Abdullah Ergün

Unutmayacağız…

Abdullah Ergün

Sevinçlerin ve umutların yerini acılara ve hüzünlere bıraktığı felaketin üzerinden bir yıl geçti.

Yaşanan iki büyük deprem sonrasında yaşanan travmanın bu kadar uzun süreceğini kimse beklemiyordu.

İlikleri donduran soğuk havanın yüreklerde yarattığı olumsuzlukların tarifini yapmakta zorlanıyoruz.

04.17’de yaşanan ilk deprem sonrasında sokaklarda yaşananları unutmak mümkün mü?

Çaresizliğin zirve yaptığı anlarda kucağında çocuklarla sağa sola koşanları yaşlı gözlerle izlemenin tarifini nasıl anlatayım?

Yaşadığımız felaketin boyutunu sabahın erken saatlerinde daha iyi anladık.

Aynı tablo bölgede yer alan illerde de yaşanmıştı.

Yetkililerin ikinci deprem uyarılarını yapmaları daha fazla kayıpların önüne geçmişti.

İlk deprem sonrasında yoğun kar yağışı altında enkazlarda arama-kurtarma görevine soyunanlar, enkazdan canlı olarak çıkanlara sıkıca sarılmaları karşısında yaşanan buruk sevinci nasıl anlatsam?

Çocukluk kahramanım Vahap Kasap’ın yıkılan evinin enkazında kurtarma ekibine yardım ederken ikinci büyük depreme yakalandık.

Yere düştükten sonra yanı başımızda bulunan binaların yıkılışına tanıklık ediyorduk. Çığlık çığlığa ne yaptığını bilemeyen vatandaşların çığlıklarını nasıl anlatsam?

Ayağında ayakkabısı olmayan çocukların yıkılan binaların enkazlardaki ağlamalarını nasıl anlatsam?

Malatya en uzun günü yaşadı.

Her evde depremin hikâyesi hafızalarda yerini aldı.

Aylarca evlerine giremeyenler, çadırlarda ve konteynerlerde yaşadıkları felaketin acısını yüreklerinde taşıdılar.

Malatya tarihinin en büyük göçünü yaşadı. Şehri terk binlerce Malatyalı son kez Malatya’ya baktılar.

Malatya artık terk edilmiş şehir haline gelmişti.

Havanın kararmasından sonra enkazların başında görev yapman güvenlik elemanlarının yaktıkları ateşlerin çıkardığı ışık Malatya’nın karanlığına eşlik ediyordu.
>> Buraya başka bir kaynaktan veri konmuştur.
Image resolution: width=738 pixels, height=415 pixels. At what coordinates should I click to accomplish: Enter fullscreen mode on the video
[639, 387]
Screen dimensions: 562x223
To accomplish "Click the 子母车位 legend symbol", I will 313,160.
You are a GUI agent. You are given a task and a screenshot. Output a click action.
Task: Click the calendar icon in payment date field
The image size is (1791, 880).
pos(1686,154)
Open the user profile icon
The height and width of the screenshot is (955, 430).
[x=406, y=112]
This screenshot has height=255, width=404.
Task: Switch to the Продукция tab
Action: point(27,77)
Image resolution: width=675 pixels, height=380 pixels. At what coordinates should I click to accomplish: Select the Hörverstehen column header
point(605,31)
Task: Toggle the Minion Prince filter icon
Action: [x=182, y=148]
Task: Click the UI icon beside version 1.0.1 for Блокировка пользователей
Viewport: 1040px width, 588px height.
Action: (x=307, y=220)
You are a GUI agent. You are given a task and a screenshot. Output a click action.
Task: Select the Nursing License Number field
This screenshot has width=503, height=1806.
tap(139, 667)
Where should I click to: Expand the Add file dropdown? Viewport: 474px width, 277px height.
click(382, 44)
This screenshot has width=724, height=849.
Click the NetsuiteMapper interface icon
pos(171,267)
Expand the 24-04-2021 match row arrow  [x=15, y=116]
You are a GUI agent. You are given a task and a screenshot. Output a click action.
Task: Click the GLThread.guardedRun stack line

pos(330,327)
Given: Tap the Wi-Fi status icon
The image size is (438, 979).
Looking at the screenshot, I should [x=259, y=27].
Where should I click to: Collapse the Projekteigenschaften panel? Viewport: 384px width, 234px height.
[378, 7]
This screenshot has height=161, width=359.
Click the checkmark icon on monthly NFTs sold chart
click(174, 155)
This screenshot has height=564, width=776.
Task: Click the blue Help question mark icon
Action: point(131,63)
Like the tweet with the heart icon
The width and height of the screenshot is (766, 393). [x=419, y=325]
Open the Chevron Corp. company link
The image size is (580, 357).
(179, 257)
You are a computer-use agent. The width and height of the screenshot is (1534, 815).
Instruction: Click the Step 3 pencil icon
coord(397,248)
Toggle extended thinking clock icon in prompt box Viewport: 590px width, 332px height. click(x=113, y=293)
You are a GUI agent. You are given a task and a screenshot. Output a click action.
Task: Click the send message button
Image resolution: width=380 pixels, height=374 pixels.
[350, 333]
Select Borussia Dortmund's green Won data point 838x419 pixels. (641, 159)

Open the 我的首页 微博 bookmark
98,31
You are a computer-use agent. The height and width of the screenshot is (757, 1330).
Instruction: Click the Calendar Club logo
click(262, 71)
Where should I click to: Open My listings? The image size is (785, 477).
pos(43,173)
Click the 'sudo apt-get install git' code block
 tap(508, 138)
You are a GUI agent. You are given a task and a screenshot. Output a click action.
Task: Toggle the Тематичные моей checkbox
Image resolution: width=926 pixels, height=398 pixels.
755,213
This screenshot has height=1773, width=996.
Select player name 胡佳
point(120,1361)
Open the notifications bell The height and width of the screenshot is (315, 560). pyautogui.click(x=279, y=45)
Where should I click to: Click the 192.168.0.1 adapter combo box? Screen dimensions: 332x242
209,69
Doğduğum semt olan Sıtmapınarı’nda gecenin ilerleyen saatlerinde yıkılan enkazın yanında 

Yaşlı gözlerle “Sesimi duyan var mı?” derken sesimi kimsenin duymayacağını biliyordum.

Benimki de bir umuttu.

Enkazın başında görevli;

“Hocam her gün geliyorsun ve enkazda aynı söylemi yapıyorsun, burada artık kimse kalmadı” 

Gecenin karanlığında dondurucu soğuğun artık yaşadığımız acının çok gerisinde kalmasına aldırış etmeden karanlıklar arasında o gün artık hangi yerde sabahlayacağım belli olmadan yorgun ayaklarla Sıtmapınarını terk etmiştim.

Bugün asrın felaketi olarak tanımlanan depremin yıldönümü.

Malatyalıların Malatya dışında yaşamanın ne kadar zor olduğunu biliyorum.

Bizler burada kalarak acımızı içimize atarken onlar bir fazlasını gittikleri yerde yaşamaya devam ediyorlar.

Köşe yazarlığımın en zor yazısını gözlerim yaşlı yazmaya çalıştım.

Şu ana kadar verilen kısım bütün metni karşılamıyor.